What's your favorite part of summer? Like many Kentucky parents, spending more time with your kids, who are likely on vacation from school, may be at the top of your list. If this summer is unique for your family because it's the first one since your divorce, you may be concerned as to whether you and your ex will be able to amicably navigate the summer vacation schedule without running into custody, visitation or support problems.
It's helpful to talk to others who have trod the path before you. Ask your friends and family members who are divorced and have children if they can offer tips for smooth sailing in your co-parenting arrangement as well as on the water, if you and your children enjoy boating activities. The great thing about advice is that you can take it or leave it. If a legal problem threatens your summer fun, there are also places to turn for support on that front as well.

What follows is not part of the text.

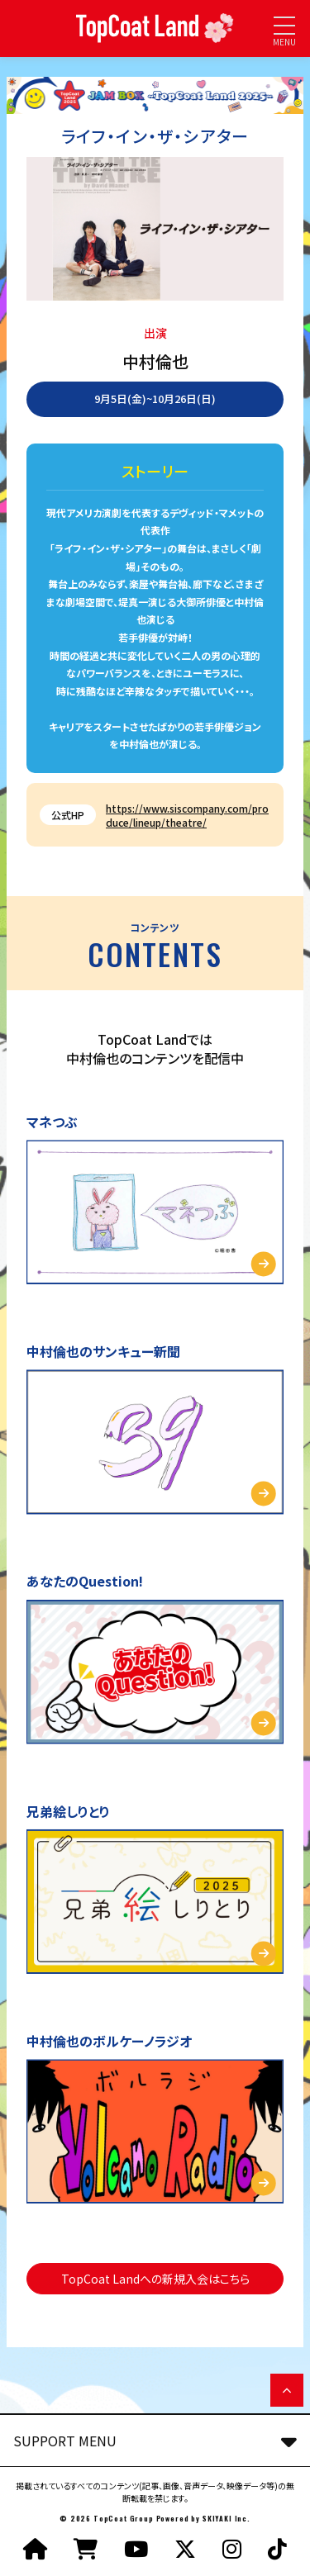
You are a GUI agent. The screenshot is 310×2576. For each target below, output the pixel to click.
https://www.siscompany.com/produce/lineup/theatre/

Ways to keep post-divorce stress low during summer
Whether you're the custodial or noncustodial parent, it's never a bad idea to try to spend more time with your kids. This summer is different for them, too, and you may be able to help them adapt to their new lifestyle more easily if you make sure they have ample amounts of time with both their parents. The following list includes other ideas that may be useful as you navigate your first summer after divorce:
- You might feel a bit awkward, planning outings as a single parent when you're used to being a twosome with kids. Not only is it okay to go hiking, on a picnic, to your favorite amusement park or out to lunch, it may be just the ticket to lighten the mood and start building new, happy memories as a family.
- Most children thrive on structure and routine, especially following divorce. By keeping your kids engaged in the running of the household, such as chores or lawn maintenance, you provide a sense of normalcy and show that life goes on, even when major changes take place.

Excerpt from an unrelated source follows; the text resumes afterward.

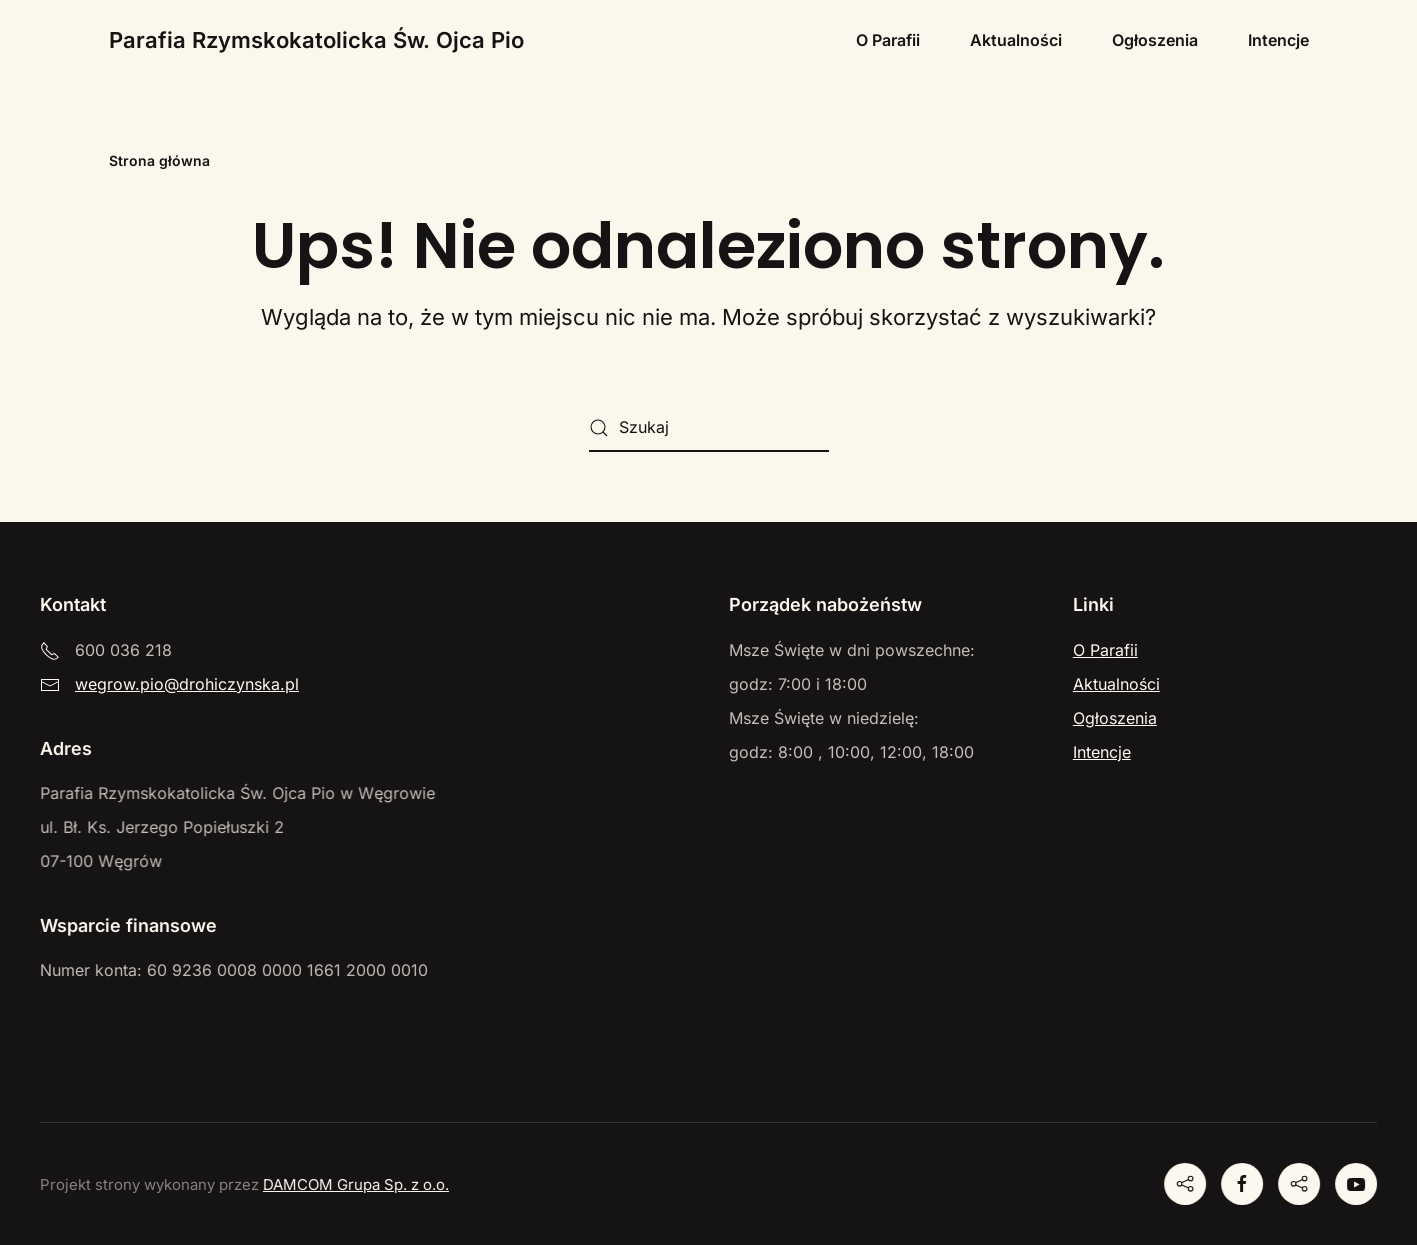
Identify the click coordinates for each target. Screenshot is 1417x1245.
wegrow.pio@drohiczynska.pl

- Beyond structure, spontaneity may also help boost your kids' moods, especially if they're feeling a little down about not having both parents under one roof anymore. Surprise them by staying up late to watch movies with them one night or plan a special outing to a nearby lake.
- It's never a good idea to impede your children's ability to communicate with their other parent. It's normal to want some privacy and you definitely don't have to share every detail of how you and your kids spend your time together, but it's always best to allow them to keep open lines of communication with your ex.
- It's also good to touch base with your former spouse, so you're both aware of the other's summer plans with the kids. This is especially true if one of you plans to leave the state or travel abroad.
Your children will still want to see extended family members, even those on your former spouse's side of the family. If you and your ex are willing to cooperate and compromise for your kids' sake, there shouldn't be any reason you can't overcome minor obstacles that arise and have a pleasant, post-divorce summer.
What about the major obstacles?
You definitely wouldn't be the first Kentucky parent to need legal support regarding post-divorce, summer-time issues if a major problem arises. If your spouse refuses to adhere to a court order or is otherwise negatively affecting your parent/child relationships, it may be time to sail your parenting ship back to court so a judge can help you re-navigate your course.